(Stored records)
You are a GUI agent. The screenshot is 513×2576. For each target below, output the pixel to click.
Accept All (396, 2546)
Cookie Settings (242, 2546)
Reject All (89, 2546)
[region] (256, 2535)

## Task requirements
Could you output each line above exactly as it was given?

## Output of the task
You are a GUI agent. The screenshot is 513×2576. For each target below, output the pixel to click.
Accept All (396, 2546)
Cookie Settings (242, 2546)
Reject All (89, 2546)
[region] (256, 2535)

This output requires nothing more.